Gegenüber Kren stach Schmidt jr. in der Ausstellung als jener hervor, der dem Diskurs über den Film und der Vernetzung der eigenen filmischen Praxis ebenso viel Bedeutung beigemessen hatte wie der Filmproduktion selbst. Neben Auszügen aus Schmidt jrs. bereits erwähnter Materialsammlung zur Filmgeschichte lag der Schwerpunkt auf dem Schriftverkehr und der Publikationstätigkeit des Filmemachers. Ein undatierter Brief Elfriede Jelineks, in dem sie Schmidt jr. die Zusammenarbeit bei der Verfilmung eines Stücks über „den Wessely-Hörbiger-Clan in der Nazizeit“ vorschlug, machte dessen Kontakte im Literatenkreis deutlich. Die nach zwei Ausgaben eingestellte Filmzeitschrift Caligari, die Schmidt jr. 1964 herausgegeben hatte, zeigte die Ambitionen des Filmemachers, den internationalen Diskurs in der Wiener Filmszene anzuregen.
Über die Nachlassbestände hinaus präsentierte die Ausstellung zudem eine Auswahl an Filmbeispielen, darunter Schmidt jrs. 16-mm-Film P.R.A.T.E.R (1963–66) in digitalisierter Fassung: eine Bild- und Tonmontage bestehend aus Material über den Wiener Wurstelprater, teils unterlegt mit der Lautpoesie des Dichters Ernst Jandl. Krens 2/60 48 Köpfe aus dem Szondi-Test (1960) – eine Bezugnahme auf den nach Léopold Szondi benannten Test aus der experimentellen Psychologie – war in einer 16-mm-Kopie zu sehen.

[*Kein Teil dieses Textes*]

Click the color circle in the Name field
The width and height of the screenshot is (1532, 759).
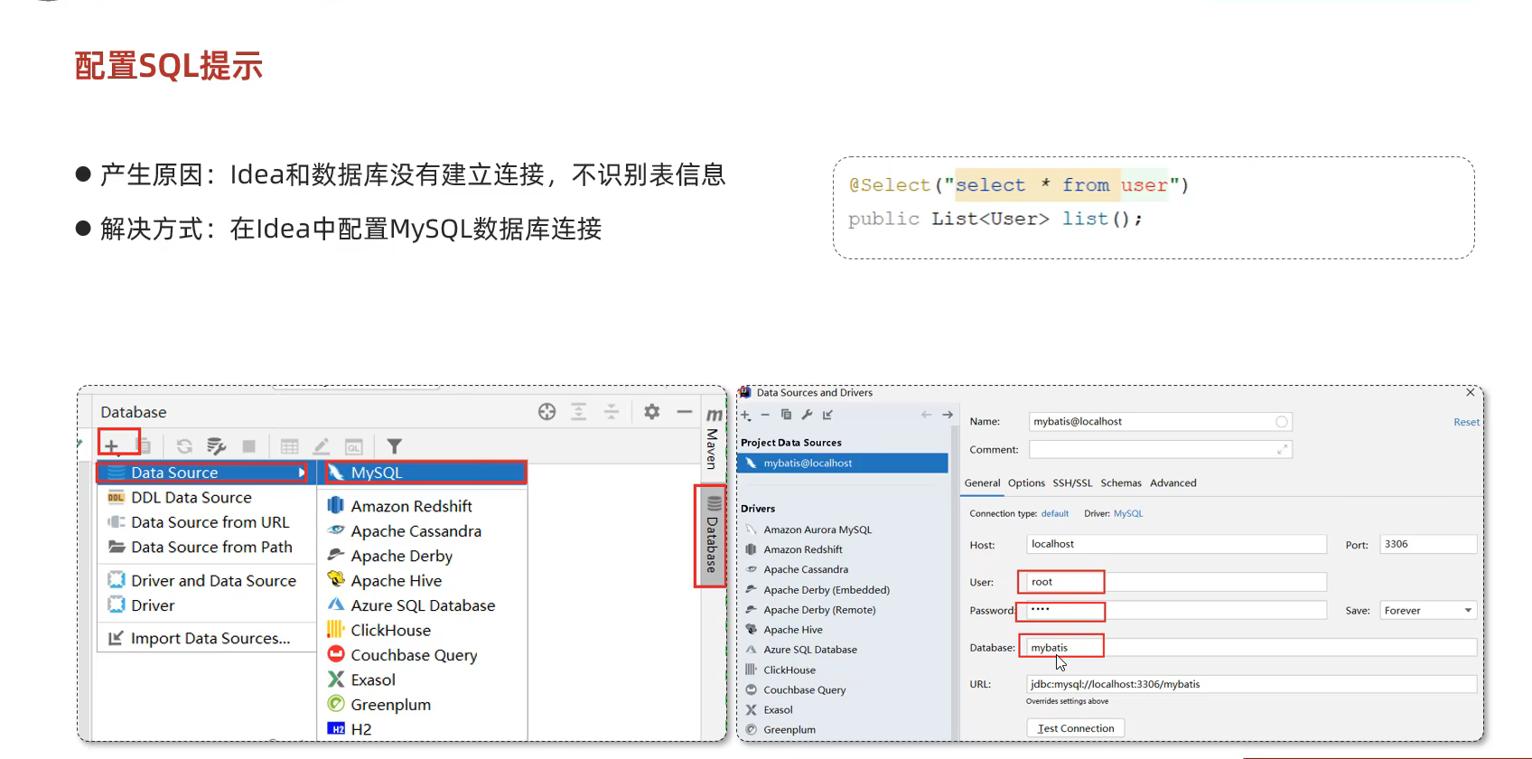pos(1281,422)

Lagen die medialen Spezifika des Analogfilms den Arbeiten beider Filmemacher zugrunde, so war die Ausstellung bemüht, diesem auch in seiner Materialität Raum zu geben. Film und mehr sah jedoch davon ab, die Schriftstücke der Nachlässe als bloßes Beiwerk einer filmischen Praxis zu betrachten, sondern positionierte stattdessen Film bei Kren und Schmidt jr. an der Schnittstelle zwischen medialer künstlerischer Ausdrucksform und diskursiver Praxis.
Den KuratorInnen ging es durchaus auch darum, die Qualität der Archivbestände des mumoks mit der Aufforderung zur wissenschaftlichen Aufarbeitung sichtbar zu machen. Film und mehr lieferte dafür eine Vielzahl an Anknüpfungspunkten, die nicht zuletzt die internationalen Ambitionen und die weitverzweigte Vernetzung der österreichischen Filmavantgarde der 1960er- und 1970er-Jahre abseits des Österreichischen Filmmuseums in den Blick nahmen. Eine Hassliebe zur österreichischen Kulturpolitik und der Wiener Kunstszene vereinte in jedem Fall das Schaffen beider Filmemacher. „wieder in wien. scheiß wien!!!!!“, schrieb Kren in seinem Tagebuch im Februar 1968.